A database of the users and services (known as principals) and their respective Kerberos passwords
An authentication server (AS) which performs the initial authentication and issues a Ticket Granting Ticket (TGT)
A Ticket Granting Server (TGS) that issues subsequent service tickets based on the initial TGT

The principal gets service tickets from the TGS. Service tickets are what allow a principal to access various Hadoop services.

To ensure that Data Processing workflows can run on a secure Hadoop cluster, these BDD components are enabled for Kerberos support:

Dgraph and Dgraph HDFS Agent
Data Processing workflows (whether initiated by Studio or the DP CLI)
Studio

All these BDD components share one principal and keytab. Note that there is no authorization support (that is, these components do not verify permissions for users).

The BDD components are enabled for Kerberos support at installation time, via the ENABLE_KERBEROS parameter in the bdd.conf file. The bdd.conf file also has parameters for specifying the name of the Kerberos principal, as well as paths to the Kerberos keytab file and the Kerberos configuration file. For details on these parameters, see the Installation Guide.

Note: If you use Sentry for authorization in your Hadoop cluster, you must configure it to grant BDD access to your Hive tables.

Kerberos support in DP workflows

Support for Kerberos authentication ensures that Data Processing workflows can run on a secure Hadoop cluster. The support for Kerberos includes the DP CLI, via the Kerberos properties in the edp-cli.properties configuration file.

The spark-submit script in Spark's bin directory is used to launch DP applications on a cluster, as follows:

Before the call to spark-submit, Data Processing logs in using the local keytab. The spark-submit process grabs the Data Processing credentials during job submission to authenticate with YARN and Spark.
Spark gets the HDFS delegation tokens for the name nodes listed in the spark.yarn.access.namenodes property and this enables the Data Processing workflow to access HDFS.
When the workflow starts, the Data Processing workflow logs in using the Hadoop cluster keytab.
When the Data Processing Hive Client is initialized, a SASL client is used along with the Kerberos credentials on the node to authenticate with the Hive Metastore. Once authenticated, the Data Processing Hive Client can communicate with the Hive Metastore.

When a Hive JDBC connection is used, the credentials are used to authenticate with Hive, and thus be able to use the service.

Kerberos support in Dgraph and Dgraph HDFS Agent

In BDD, the Dgraph HDFS Agent is a client for Hadoop HDFS because it reads and writes HDFS files from and to HDFS. If your Dgraph databases are stored on HDFS, you must also enable Kerberos for the Dgraph.

For Kerberos support for the Dgraph, make sure these bdd.conf properties are set correctly:

KERBEROS_TICKET_REFRESH_INTERVAL specifies the interval (in minutes) at which the Dgraph's Kerberos ticket is refreshed.
KERBEROS_TICKET_LIFETIME sets the amount of time that the Dgraph's Kerberos ticket is valid.

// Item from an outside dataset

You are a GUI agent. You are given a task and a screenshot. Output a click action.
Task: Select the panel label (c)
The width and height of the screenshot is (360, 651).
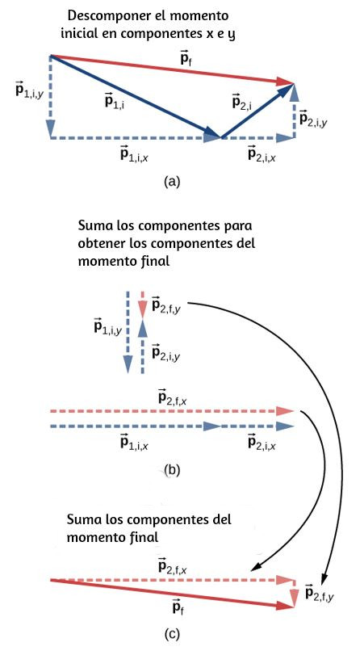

See the Administrator's Guide for instructions on setting up the Dgraph for Kerberos support.

For Kerberos support, the Dgraph HDFS Agent will be started with three Kerberos flags:

The --principal flag specifies the name of the principal.
The --keytab flag specifies the path to the principal's keytab.
The --krb5conf flag specifies the path to the krb5.conf configuration file.

The values for the flag arguments are set by the installation script.

When started, the Dgraph HDFS Agent logs in with the specified principal and keytab. If the login is successful, the Dgraph HDFS Agent passed Kerberos authentication and starts up successfully. Otherwise, HDFS Agent cannot be started.

Kerberos support in Studio

Studio also has support for running the following jobs in a Hadoop Kerberos environment:

Transforming data sets
Uploading files
Export data

The Kerberos login is configured via the following properties in portal-ext.properties:

kerberos.principal
kerberos.keytab
kerberos.krb5.location

The values for these properties are inserted during the installation procedure for Big Data Discovery.